§ What you need to do
Your answer should be the lines below from the one holding "Click the Min = 74.9 MAT label" through the one holding "You are a computer-use agent. Viewport: 1568px", copied exactly and with nothing else.

§ Exercise material
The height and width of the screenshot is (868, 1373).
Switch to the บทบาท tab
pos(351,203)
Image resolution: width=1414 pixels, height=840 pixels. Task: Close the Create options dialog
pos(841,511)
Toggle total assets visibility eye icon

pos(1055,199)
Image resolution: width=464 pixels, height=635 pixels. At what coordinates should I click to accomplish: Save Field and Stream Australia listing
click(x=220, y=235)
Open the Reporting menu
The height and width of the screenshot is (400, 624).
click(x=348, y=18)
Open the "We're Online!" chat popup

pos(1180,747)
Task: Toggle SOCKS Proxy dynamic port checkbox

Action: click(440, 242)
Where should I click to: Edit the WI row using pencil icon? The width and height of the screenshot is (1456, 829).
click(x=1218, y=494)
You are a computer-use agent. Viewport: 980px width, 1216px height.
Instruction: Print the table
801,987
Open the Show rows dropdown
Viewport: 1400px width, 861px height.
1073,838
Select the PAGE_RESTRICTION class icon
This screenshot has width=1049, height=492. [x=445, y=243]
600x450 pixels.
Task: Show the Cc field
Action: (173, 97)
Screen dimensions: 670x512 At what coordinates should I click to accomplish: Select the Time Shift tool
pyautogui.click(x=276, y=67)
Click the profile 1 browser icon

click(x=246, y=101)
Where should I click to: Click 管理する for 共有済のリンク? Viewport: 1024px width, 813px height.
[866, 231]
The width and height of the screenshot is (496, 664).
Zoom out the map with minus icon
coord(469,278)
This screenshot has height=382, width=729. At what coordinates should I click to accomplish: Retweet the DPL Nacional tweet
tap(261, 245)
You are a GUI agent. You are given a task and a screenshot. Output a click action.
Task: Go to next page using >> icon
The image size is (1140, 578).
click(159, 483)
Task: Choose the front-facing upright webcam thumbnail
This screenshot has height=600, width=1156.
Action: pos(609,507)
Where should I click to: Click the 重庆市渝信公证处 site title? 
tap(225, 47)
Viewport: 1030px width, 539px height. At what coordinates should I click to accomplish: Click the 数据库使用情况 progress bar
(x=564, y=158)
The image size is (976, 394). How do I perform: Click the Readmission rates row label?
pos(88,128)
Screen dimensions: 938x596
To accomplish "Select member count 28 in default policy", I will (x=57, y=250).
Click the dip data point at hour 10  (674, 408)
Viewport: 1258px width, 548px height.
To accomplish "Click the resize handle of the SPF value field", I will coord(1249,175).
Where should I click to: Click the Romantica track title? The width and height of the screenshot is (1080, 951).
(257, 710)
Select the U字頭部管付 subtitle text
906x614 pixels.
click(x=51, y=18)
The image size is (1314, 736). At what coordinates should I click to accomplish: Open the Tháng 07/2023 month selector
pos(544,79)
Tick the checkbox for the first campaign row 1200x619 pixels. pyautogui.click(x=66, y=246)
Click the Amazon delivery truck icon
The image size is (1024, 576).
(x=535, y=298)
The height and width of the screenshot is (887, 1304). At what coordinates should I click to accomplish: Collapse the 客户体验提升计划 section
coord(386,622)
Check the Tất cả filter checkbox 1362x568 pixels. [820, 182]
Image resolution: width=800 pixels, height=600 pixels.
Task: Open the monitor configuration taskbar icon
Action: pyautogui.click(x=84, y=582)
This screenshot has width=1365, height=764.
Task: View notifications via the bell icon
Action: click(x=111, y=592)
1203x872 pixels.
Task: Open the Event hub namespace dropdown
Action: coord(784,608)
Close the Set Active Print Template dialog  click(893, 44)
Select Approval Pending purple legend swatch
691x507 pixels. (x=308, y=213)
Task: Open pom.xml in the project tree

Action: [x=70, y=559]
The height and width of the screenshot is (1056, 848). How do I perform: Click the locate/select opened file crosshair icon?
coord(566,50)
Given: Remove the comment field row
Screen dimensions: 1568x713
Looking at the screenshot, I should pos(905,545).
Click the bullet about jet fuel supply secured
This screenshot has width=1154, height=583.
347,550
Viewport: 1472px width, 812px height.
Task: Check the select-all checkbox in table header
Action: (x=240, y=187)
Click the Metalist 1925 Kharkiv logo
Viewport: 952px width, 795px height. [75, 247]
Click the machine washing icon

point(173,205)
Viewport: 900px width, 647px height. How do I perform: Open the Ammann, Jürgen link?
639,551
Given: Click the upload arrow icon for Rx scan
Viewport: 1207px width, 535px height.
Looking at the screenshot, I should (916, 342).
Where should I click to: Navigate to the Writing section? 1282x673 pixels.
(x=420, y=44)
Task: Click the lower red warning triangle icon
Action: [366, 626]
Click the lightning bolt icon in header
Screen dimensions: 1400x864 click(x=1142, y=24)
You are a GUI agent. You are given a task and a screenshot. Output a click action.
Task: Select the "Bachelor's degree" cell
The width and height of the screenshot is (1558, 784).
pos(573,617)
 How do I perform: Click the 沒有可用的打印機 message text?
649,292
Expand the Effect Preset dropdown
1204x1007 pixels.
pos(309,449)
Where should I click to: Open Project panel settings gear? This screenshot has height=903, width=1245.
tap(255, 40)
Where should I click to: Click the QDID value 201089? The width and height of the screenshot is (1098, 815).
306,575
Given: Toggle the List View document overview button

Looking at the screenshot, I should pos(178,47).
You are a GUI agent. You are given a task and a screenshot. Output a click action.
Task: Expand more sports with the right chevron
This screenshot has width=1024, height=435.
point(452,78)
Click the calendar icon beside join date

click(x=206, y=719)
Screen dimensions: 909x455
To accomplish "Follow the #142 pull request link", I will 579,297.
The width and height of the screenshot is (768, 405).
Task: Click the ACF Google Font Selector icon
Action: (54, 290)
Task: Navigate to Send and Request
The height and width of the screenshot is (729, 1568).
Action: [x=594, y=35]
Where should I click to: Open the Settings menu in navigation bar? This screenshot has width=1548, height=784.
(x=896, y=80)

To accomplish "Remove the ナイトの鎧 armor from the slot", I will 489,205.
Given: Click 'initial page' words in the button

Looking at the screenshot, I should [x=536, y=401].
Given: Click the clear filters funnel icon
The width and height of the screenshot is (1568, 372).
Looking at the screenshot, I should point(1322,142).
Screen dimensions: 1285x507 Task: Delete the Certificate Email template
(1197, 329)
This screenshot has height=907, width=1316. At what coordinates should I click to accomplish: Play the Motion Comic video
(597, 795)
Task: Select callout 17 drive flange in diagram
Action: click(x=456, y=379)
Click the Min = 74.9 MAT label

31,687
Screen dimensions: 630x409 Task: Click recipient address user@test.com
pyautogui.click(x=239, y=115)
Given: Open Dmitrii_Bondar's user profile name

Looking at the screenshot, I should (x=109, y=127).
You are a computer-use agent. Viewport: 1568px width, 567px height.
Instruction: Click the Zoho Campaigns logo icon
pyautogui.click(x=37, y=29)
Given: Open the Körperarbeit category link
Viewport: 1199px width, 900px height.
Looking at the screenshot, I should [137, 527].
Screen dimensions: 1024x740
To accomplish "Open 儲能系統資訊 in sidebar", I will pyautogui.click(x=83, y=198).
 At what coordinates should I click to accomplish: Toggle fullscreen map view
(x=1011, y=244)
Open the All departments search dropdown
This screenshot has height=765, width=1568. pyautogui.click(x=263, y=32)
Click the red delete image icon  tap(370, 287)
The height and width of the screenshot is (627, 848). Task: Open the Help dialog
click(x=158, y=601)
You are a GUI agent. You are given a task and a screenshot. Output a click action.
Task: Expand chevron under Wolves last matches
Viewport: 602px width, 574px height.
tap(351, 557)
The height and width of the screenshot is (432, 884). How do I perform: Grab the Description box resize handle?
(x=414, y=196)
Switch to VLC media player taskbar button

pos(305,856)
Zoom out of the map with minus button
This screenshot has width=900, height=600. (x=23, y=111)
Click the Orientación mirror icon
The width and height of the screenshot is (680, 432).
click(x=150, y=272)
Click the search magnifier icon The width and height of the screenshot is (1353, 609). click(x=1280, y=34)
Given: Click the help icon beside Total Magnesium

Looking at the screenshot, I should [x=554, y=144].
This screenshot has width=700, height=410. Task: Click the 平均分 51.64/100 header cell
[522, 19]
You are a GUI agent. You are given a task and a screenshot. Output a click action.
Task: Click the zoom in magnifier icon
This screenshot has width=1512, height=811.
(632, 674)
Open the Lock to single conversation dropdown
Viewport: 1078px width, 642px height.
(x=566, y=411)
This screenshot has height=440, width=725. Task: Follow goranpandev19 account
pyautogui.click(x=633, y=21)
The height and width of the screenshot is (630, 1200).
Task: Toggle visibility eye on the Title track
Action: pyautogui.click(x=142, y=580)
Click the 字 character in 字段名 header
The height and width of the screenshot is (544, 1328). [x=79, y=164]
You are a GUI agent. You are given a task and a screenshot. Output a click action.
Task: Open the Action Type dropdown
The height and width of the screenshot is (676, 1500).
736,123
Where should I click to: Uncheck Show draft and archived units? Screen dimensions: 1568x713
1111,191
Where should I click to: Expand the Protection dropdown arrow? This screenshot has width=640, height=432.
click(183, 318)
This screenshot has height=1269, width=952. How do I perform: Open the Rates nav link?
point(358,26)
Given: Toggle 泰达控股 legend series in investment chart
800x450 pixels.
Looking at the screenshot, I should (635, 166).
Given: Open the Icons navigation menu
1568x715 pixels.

§ Response box
Click the Min = 74.9 MAT label

31,687
Screen dimensions: 630x409 Task: Click recipient address user@test.com
pyautogui.click(x=239, y=115)
Given: Open Dmitrii_Bondar's user profile name

Looking at the screenshot, I should (x=109, y=127).
You are a computer-use agent. Viewport: 1568px width, 567px height.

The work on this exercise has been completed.